• [Records to process]
--- START ---

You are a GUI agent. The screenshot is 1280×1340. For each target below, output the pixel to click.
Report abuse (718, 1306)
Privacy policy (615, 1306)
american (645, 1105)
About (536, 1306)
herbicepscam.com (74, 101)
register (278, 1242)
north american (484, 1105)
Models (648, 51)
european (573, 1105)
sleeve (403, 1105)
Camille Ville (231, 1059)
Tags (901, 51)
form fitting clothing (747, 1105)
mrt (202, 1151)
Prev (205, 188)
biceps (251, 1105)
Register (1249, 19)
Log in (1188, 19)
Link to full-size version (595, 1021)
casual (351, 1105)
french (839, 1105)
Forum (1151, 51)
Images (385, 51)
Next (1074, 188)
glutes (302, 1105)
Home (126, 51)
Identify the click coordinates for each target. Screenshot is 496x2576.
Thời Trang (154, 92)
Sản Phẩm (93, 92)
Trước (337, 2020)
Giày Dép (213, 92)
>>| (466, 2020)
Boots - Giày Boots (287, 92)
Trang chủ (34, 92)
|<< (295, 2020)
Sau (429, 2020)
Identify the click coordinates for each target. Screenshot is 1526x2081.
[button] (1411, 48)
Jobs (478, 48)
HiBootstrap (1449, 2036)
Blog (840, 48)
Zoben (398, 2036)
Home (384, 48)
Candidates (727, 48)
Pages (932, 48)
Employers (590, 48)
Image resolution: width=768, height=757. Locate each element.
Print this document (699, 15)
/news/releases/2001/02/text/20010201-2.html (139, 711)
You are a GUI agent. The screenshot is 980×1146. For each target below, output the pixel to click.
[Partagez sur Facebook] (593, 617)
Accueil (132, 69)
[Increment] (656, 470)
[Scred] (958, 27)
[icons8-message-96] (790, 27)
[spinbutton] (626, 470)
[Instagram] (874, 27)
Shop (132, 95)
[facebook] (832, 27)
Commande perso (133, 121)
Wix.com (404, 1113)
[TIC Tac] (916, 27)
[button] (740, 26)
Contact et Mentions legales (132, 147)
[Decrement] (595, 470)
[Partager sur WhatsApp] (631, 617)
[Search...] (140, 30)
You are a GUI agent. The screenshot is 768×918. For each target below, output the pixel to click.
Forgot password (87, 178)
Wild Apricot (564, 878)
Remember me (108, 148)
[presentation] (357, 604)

--- END ---

• [What is being asked] Copy every line of the listing above word for word, from the first line to the last.

• [Answer to this problem]
You are a GUI agent. The screenshot is 1280×1340. For each target below, output the pixel to click.
Report abuse (718, 1306)
Privacy policy (615, 1306)
american (645, 1105)
About (536, 1306)
herbicepscam.com (74, 101)
register (278, 1242)
north american (484, 1105)
Models (648, 51)
european (573, 1105)
sleeve (403, 1105)
Camille Ville (231, 1059)
Tags (901, 51)
form fitting clothing (747, 1105)
mrt (202, 1151)
Prev (205, 188)
biceps (251, 1105)
Register (1249, 19)
Log in (1188, 19)
Link to full-size version (595, 1021)
casual (351, 1105)
french (839, 1105)
Forum (1151, 51)
Images (385, 51)
Next (1074, 188)
glutes (302, 1105)
Home (126, 51)
Identify the click coordinates for each target. Screenshot is 496x2576.
Thời Trang (154, 92)
Sản Phẩm (93, 92)
Trước (337, 2020)
Giày Dép (213, 92)
>>| (466, 2020)
Boots - Giày Boots (287, 92)
Trang chủ (34, 92)
|<< (295, 2020)
Sau (429, 2020)
Identify the click coordinates for each target. Screenshot is 1526x2081.
[button] (1411, 48)
Jobs (478, 48)
HiBootstrap (1449, 2036)
Blog (840, 48)
Zoben (398, 2036)
Home (384, 48)
Candidates (727, 48)
Pages (932, 48)
Employers (590, 48)
Image resolution: width=768, height=757. Locate each element.
Print this document (699, 15)
/news/releases/2001/02/text/20010201-2.html (139, 711)
You are a GUI agent. The screenshot is 980×1146. For each target below, output the pixel to click.
[Partagez sur Facebook] (593, 617)
Accueil (132, 69)
[Increment] (656, 470)
[Scred] (958, 27)
[icons8-message-96] (790, 27)
[spinbutton] (626, 470)
[Instagram] (874, 27)
Shop (132, 95)
[facebook] (832, 27)
Commande perso (133, 121)
Wix.com (404, 1113)
[TIC Tac] (916, 27)
[button] (740, 26)
Contact et Mentions legales (132, 147)
[Decrement] (595, 470)
[Partager sur WhatsApp] (631, 617)
[Search...] (140, 30)
You are a GUI agent. The screenshot is 768×918. For each target below, output the pixel to click.
Forgot password (87, 178)
Wild Apricot (564, 878)
Remember me (108, 148)
[presentation] (357, 604)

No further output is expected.